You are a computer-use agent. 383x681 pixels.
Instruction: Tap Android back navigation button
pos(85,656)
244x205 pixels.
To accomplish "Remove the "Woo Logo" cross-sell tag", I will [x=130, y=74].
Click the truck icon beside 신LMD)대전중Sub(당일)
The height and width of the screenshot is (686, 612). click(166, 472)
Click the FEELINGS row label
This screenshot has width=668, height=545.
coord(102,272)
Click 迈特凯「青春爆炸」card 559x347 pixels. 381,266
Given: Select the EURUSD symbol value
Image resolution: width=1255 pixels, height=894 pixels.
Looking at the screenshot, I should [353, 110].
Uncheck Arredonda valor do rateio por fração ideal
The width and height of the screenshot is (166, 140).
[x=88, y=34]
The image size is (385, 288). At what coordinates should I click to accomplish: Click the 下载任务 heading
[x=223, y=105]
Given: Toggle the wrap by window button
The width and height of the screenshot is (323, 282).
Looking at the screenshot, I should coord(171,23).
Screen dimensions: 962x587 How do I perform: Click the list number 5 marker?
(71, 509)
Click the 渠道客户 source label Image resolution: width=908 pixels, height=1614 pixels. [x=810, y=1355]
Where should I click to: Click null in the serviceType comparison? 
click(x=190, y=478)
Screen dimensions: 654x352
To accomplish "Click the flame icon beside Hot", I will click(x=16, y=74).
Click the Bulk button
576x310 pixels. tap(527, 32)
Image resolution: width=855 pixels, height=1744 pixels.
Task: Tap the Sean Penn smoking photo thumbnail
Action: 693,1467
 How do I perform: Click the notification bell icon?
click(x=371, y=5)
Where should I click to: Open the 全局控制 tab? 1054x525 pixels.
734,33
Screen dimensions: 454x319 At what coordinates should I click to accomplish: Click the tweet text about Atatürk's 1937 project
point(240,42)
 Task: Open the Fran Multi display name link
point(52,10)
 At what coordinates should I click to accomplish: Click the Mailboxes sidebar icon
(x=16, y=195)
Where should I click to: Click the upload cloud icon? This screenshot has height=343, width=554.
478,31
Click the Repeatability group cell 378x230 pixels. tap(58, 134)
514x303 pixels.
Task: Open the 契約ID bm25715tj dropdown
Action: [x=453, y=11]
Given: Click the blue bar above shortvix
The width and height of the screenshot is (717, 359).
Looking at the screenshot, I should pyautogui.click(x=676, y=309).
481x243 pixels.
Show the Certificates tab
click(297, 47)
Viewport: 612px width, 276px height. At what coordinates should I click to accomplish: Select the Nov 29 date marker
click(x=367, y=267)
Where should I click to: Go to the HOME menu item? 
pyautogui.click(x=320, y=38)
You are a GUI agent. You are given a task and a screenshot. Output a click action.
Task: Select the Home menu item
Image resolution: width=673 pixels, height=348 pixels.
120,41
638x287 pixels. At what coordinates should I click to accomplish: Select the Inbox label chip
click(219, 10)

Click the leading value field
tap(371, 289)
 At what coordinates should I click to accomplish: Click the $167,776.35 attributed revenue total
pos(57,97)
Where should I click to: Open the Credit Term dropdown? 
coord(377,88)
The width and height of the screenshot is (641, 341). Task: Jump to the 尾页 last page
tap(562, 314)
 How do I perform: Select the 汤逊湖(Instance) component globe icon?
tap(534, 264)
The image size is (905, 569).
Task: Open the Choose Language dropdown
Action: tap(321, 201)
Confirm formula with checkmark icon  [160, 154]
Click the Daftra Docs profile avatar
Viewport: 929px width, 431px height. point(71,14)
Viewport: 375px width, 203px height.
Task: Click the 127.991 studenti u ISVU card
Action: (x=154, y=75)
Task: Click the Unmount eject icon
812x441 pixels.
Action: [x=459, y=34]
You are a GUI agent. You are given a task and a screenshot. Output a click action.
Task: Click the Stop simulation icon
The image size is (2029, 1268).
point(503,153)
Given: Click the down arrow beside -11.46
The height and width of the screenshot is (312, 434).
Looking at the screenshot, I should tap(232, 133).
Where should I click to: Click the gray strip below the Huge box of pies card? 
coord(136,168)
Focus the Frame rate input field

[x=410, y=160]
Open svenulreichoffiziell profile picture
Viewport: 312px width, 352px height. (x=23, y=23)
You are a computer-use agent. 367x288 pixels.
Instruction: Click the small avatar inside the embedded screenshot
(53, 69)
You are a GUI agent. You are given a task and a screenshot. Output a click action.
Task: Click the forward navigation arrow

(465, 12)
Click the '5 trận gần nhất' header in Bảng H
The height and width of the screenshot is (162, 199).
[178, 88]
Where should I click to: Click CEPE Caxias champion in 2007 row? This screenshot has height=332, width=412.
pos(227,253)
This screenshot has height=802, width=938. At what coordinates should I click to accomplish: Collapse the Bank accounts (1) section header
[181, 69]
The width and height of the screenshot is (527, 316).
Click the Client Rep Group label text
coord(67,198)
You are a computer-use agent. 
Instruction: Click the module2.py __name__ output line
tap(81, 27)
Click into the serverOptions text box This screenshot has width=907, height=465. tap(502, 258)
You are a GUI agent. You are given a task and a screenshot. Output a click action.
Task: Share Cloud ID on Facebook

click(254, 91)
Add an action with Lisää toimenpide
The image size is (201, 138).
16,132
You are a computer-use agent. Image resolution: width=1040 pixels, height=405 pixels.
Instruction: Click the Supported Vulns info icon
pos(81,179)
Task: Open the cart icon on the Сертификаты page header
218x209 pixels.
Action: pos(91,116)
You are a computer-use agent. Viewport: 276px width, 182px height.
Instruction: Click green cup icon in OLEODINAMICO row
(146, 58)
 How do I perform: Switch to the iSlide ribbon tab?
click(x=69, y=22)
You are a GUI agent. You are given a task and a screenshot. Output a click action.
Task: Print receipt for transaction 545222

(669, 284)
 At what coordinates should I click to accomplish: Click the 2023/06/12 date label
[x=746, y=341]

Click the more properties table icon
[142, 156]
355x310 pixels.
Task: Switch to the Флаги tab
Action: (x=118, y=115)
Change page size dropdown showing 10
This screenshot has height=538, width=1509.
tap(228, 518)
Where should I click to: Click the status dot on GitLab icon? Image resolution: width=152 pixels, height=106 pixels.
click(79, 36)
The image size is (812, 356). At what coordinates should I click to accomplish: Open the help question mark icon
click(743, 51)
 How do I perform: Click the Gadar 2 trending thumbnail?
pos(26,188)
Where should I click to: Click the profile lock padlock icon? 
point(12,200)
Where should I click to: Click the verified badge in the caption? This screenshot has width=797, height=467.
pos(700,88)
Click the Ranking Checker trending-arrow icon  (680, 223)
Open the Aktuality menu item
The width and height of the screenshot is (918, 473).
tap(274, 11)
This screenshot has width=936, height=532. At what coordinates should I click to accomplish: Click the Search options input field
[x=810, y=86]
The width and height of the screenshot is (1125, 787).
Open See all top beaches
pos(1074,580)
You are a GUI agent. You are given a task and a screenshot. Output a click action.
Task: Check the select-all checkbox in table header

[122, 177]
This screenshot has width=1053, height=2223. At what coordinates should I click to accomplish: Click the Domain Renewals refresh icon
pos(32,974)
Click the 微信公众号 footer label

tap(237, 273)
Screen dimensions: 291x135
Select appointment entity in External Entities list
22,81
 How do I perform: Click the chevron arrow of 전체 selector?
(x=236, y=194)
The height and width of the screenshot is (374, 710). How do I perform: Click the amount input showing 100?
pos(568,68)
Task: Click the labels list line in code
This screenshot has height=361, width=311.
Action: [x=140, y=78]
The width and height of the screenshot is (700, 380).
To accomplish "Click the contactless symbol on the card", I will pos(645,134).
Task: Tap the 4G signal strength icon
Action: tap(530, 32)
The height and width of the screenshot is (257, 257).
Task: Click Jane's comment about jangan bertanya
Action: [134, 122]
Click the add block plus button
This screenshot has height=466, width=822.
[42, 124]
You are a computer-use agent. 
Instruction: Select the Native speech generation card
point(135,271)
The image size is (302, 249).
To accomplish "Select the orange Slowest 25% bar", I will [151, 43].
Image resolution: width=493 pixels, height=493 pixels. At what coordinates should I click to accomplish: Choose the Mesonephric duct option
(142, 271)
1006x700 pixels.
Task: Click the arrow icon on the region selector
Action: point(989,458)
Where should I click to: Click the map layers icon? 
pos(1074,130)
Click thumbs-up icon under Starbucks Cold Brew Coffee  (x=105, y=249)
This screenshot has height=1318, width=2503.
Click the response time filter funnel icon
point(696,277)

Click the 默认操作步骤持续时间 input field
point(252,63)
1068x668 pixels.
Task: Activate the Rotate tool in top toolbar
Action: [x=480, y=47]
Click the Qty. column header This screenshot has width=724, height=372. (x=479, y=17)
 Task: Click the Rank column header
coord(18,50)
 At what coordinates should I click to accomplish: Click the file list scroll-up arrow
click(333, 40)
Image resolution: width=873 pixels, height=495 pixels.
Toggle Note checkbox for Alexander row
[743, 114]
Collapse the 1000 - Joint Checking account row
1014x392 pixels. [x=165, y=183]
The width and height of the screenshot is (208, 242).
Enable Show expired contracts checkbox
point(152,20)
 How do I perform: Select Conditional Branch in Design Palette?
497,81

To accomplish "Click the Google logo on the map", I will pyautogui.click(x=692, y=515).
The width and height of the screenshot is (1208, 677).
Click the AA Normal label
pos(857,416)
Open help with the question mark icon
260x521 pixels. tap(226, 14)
━━━━━━━━━━━━━━━━━━━━
▶ **Exercise aim**: The line with "Screen dimensions: 654x352" is the last to include; transcribe exactly every line from the top of the material above down to it.

▶ **Solution**:
You are a computer-use agent. 383x681 pixels.
Instruction: Tap Android back navigation button
pos(85,656)
244x205 pixels.
To accomplish "Remove the "Woo Logo" cross-sell tag", I will [x=130, y=74].
Click the truck icon beside 신LMD)대전중Sub(당일)
The height and width of the screenshot is (686, 612). click(166, 472)
Click the FEELINGS row label
This screenshot has width=668, height=545.
coord(102,272)
Click 迈特凯「青春爆炸」card 559x347 pixels. 381,266
Given: Select the EURUSD symbol value
Image resolution: width=1255 pixels, height=894 pixels.
Looking at the screenshot, I should [353, 110].
Uncheck Arredonda valor do rateio por fração ideal
The width and height of the screenshot is (166, 140).
[x=88, y=34]
The image size is (385, 288). At what coordinates should I click to accomplish: Click the 下载任务 heading
[x=223, y=105]
Given: Toggle the wrap by window button
The width and height of the screenshot is (323, 282).
Looking at the screenshot, I should coord(171,23).
Screen dimensions: 962x587 How do I perform: Click the list number 5 marker?
(71, 509)
Click the 渠道客户 source label Image resolution: width=908 pixels, height=1614 pixels. [x=810, y=1355]
Where should I click to: Click null in the serviceType comparison? 
click(x=190, y=478)
Screen dimensions: 654x352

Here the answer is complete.